◆ **Directions**
Echo every row below verbatim, without changing any character.

◆ **Information supplied**
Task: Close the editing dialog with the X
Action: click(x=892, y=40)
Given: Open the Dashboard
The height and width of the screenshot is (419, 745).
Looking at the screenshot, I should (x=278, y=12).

◆ **Result**
Task: Close the editing dialog with the X
Action: click(x=892, y=40)
Given: Open the Dashboard
The height and width of the screenshot is (419, 745).
Looking at the screenshot, I should (x=278, y=12).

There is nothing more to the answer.